**Your task**
The output should be the listing below, limited to the lines from the one with "Yrityksille (49, 113)" through the one with "Contact (492, 210)", exact and without pictures.
====== Source information ======
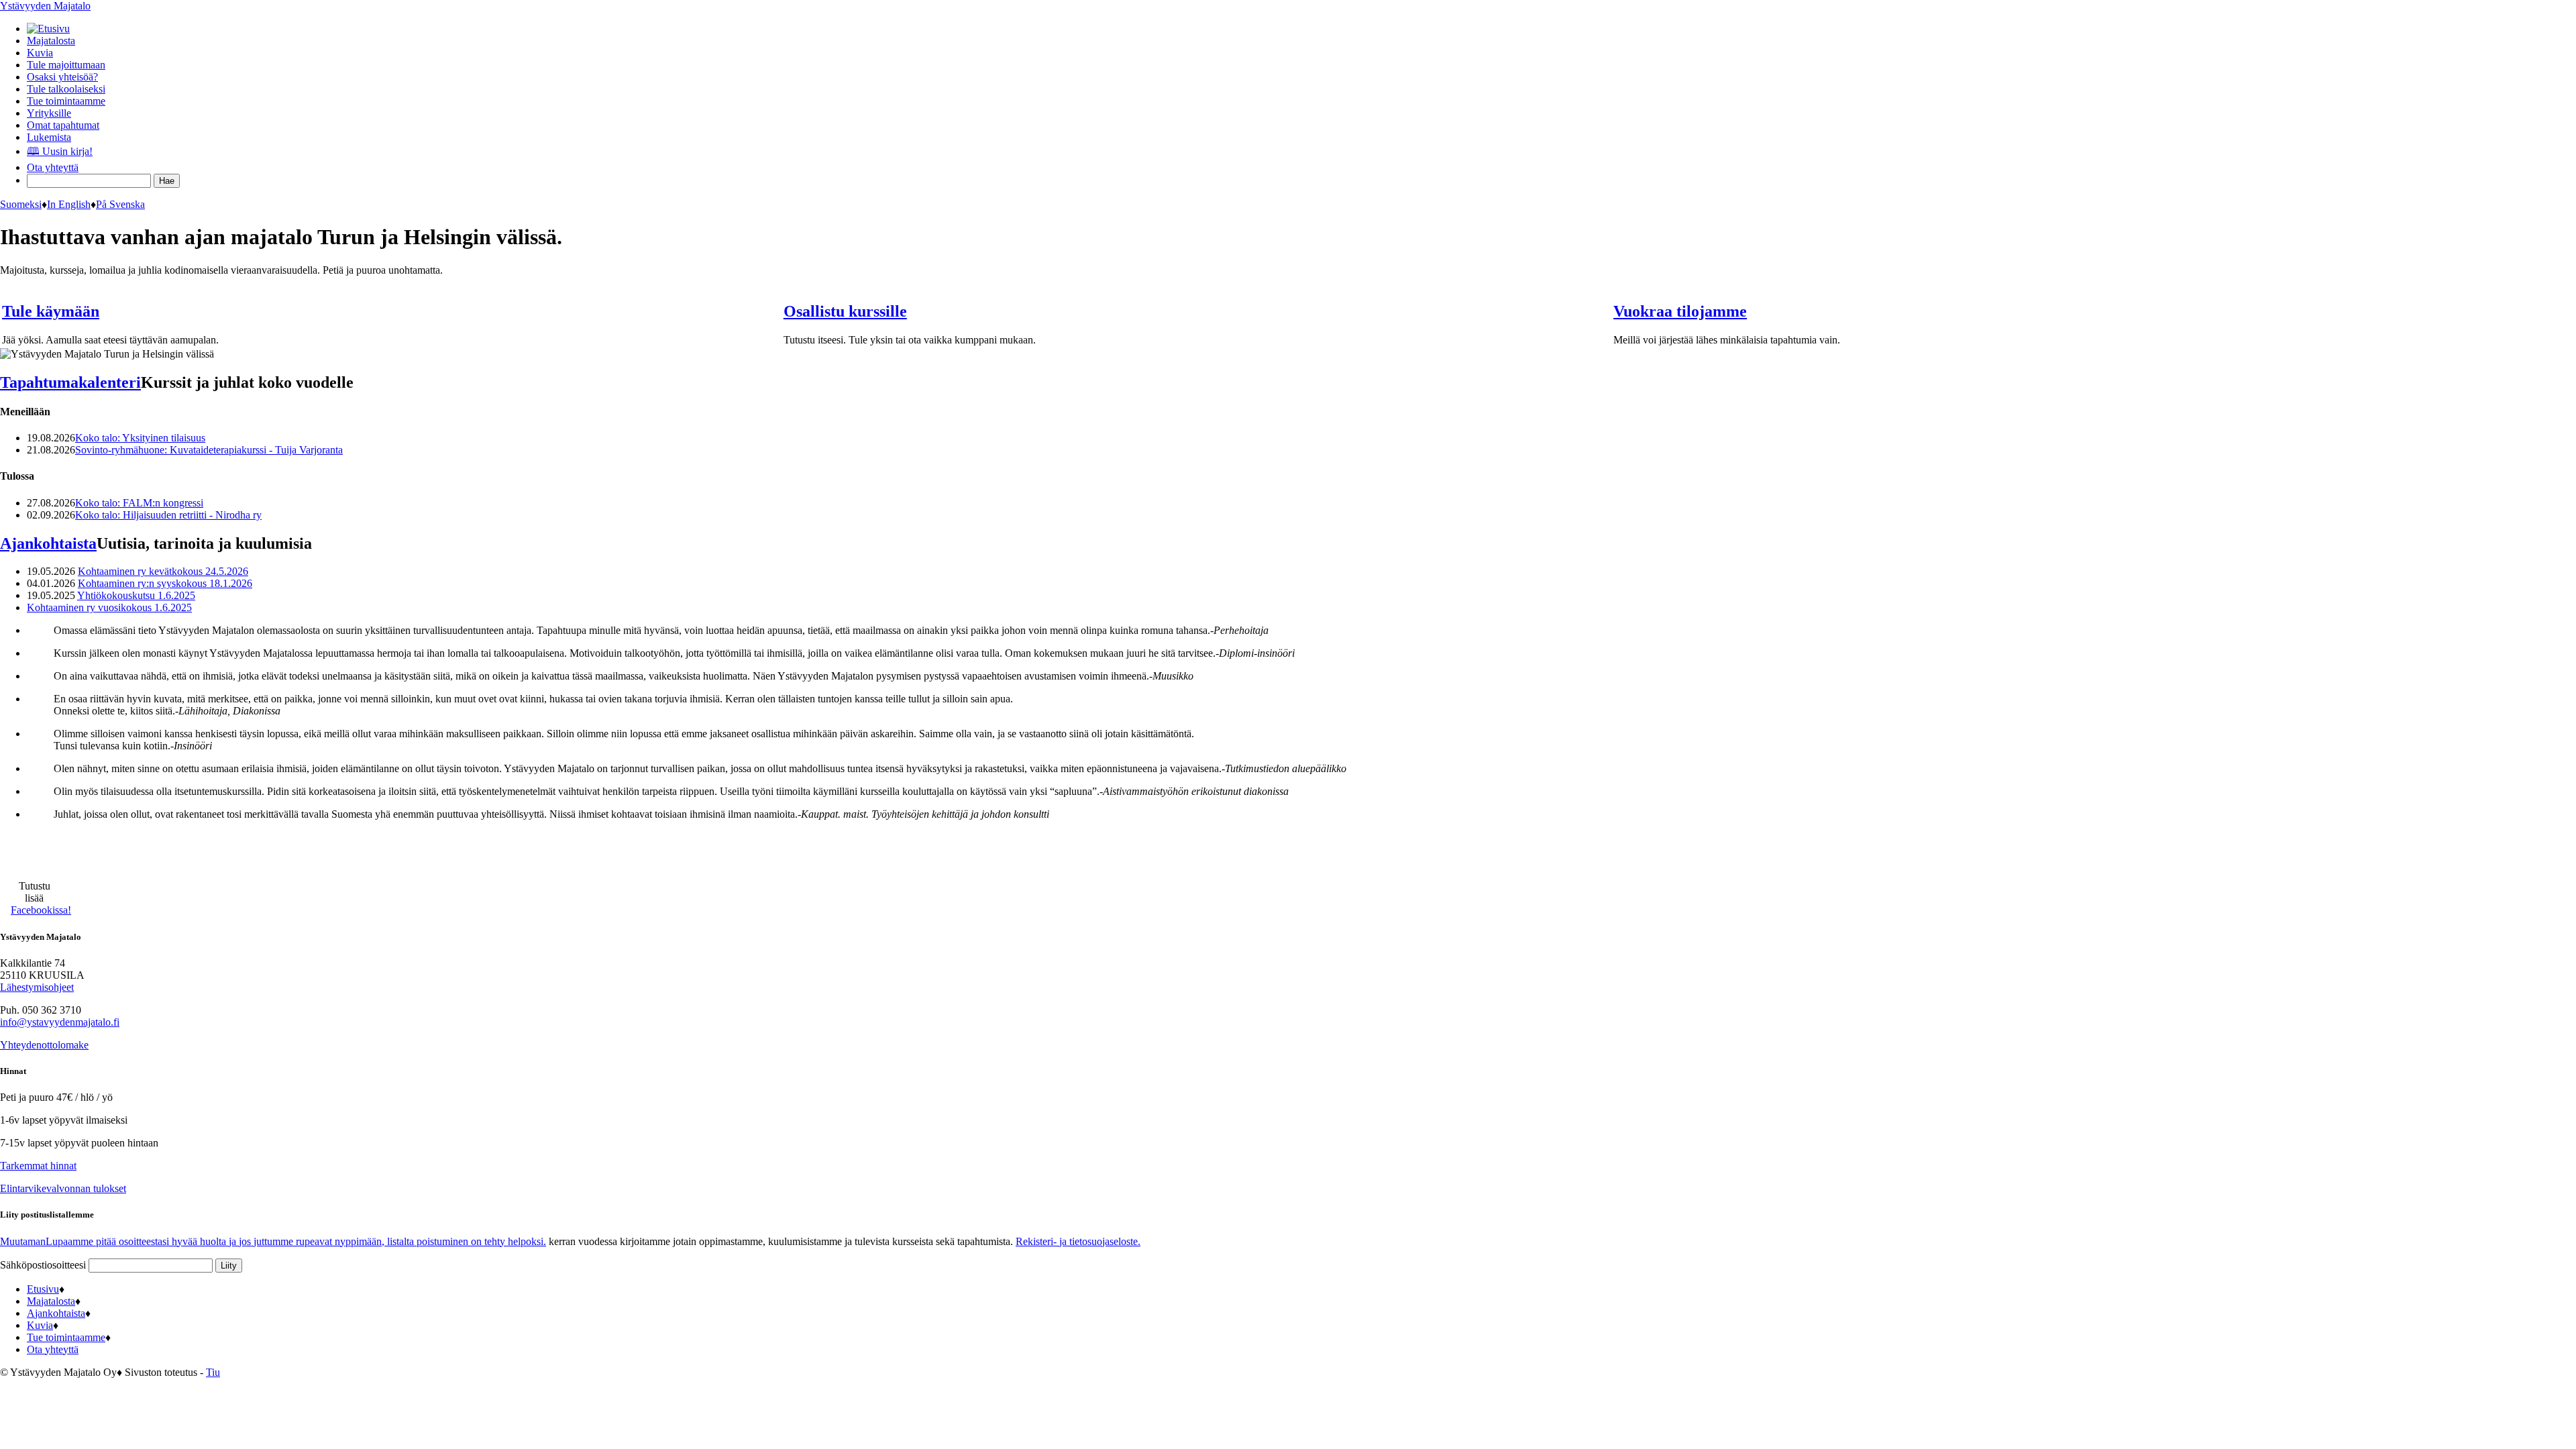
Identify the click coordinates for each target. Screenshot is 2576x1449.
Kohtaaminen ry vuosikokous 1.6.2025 (109, 607)
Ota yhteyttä (52, 167)
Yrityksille (49, 113)
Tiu (213, 1372)
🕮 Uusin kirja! (60, 151)
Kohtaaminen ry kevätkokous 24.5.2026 (163, 571)
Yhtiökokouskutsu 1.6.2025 (136, 595)
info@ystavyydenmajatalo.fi (59, 1022)
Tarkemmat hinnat (38, 1165)
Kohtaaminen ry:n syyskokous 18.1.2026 (165, 583)
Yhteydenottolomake (44, 1045)
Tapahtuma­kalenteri (70, 382)
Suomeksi (21, 204)
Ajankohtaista (48, 543)
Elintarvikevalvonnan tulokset (63, 1188)
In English (69, 204)
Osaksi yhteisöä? (62, 77)
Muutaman (273, 1241)
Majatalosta (51, 40)
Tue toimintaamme (66, 101)
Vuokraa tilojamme (1680, 311)
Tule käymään (50, 311)
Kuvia (40, 52)
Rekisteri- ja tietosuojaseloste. (1078, 1241)
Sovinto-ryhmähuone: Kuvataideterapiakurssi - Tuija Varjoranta (209, 449)
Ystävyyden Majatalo (45, 5)
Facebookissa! (41, 910)
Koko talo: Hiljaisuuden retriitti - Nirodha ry (168, 515)
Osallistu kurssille (845, 311)
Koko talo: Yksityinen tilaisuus (140, 437)
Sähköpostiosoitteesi (44, 1265)
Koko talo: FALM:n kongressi (139, 502)
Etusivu (43, 1289)
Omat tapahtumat (63, 125)
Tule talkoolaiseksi (66, 89)
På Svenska (120, 204)
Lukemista (49, 137)
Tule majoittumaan (66, 64)
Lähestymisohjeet (37, 987)
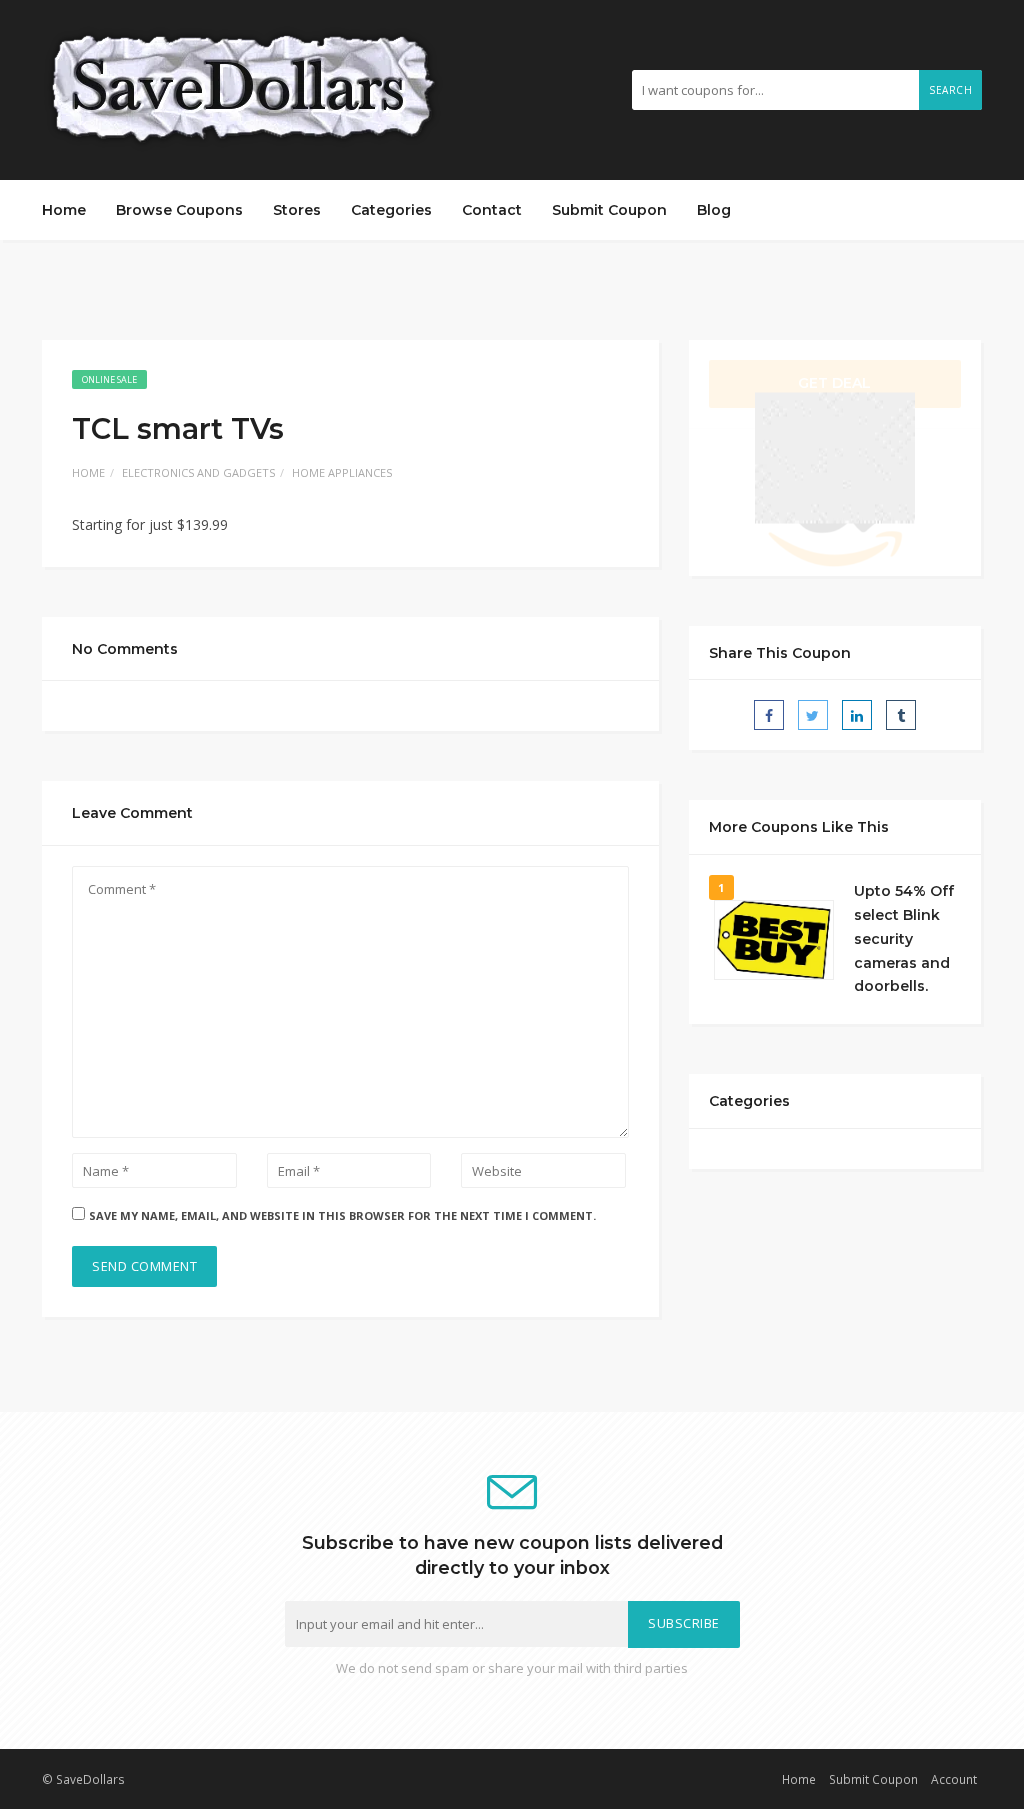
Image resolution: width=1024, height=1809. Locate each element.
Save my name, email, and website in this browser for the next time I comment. (342, 1215)
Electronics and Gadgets (198, 472)
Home (64, 210)
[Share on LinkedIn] (857, 715)
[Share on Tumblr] (901, 715)
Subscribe (684, 1623)
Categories (391, 210)
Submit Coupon (609, 210)
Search (950, 90)
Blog (714, 210)
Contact (492, 210)
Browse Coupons (179, 210)
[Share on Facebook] (769, 715)
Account (954, 1779)
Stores (297, 210)
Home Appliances (342, 472)
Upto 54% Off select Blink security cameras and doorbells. (904, 938)
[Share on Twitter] (813, 715)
======
**Solution to this problem**
Yrityksille (49, 113)
Tiu (213, 1372)
🕮 Uusin kirja! (60, 151)
Kohtaaminen ry kevätkokous 24.5.2026 (163, 571)
Yhtiökokouskutsu 1.6.2025 (136, 595)
info@ystavyydenmajatalo.fi (59, 1022)
Tarkemmat hinnat (38, 1165)
Kohtaaminen ry:n syyskokous 18.1.2026 (165, 583)
Yhteydenottolomake (44, 1045)
Tapahtuma­kalenteri (70, 382)
Suomeksi (21, 204)
Ajankohtaista (48, 543)
Elintarvikevalvonnan tulokset (63, 1188)
In English (69, 204)
Osaksi yhteisöä? (62, 77)
Muutaman (273, 1241)
Majatalosta (51, 40)
Tue toimintaamme (66, 101)
Vuokraa tilojamme (1680, 311)
Tule käymään (50, 311)
Kuvia (40, 52)
Rekisteri- ja tietosuojaseloste. (1078, 1241)
Sovinto-ryhmähuone: Kuvataideterapiakurssi - Tuija Varjoranta (209, 449)
Ystävyyden Majatalo (45, 5)
Facebookissa! (41, 910)
Koko talo: Hiljaisuuden retriitti - Nirodha ry (168, 515)
Osallistu kurssille (845, 311)
Koko talo: Yksityinen tilaisuus (140, 437)
Sähköpostiosoitteesi (44, 1265)
Koko talo: FALM:n kongressi (139, 502)
Etusivu (43, 1289)
Omat tapahtumat (63, 125)
Tule talkoolaiseksi (66, 89)
På Svenska (120, 204)
Lukemista (49, 137)
Tule majoittumaan (66, 64)
Lähestymisohjeet (37, 987)
Image resolution: width=1024, height=1809. Locate each element.
Save my name, email, and website in this browser for the next time I comment. (342, 1215)
Electronics and Gadgets (198, 472)
Home (64, 210)
[Share on LinkedIn] (857, 715)
[Share on Tumblr] (901, 715)
Subscribe (684, 1623)
Categories (391, 210)
Submit Coupon (609, 210)
Search (950, 90)
Blog (714, 210)
Contact (492, 210)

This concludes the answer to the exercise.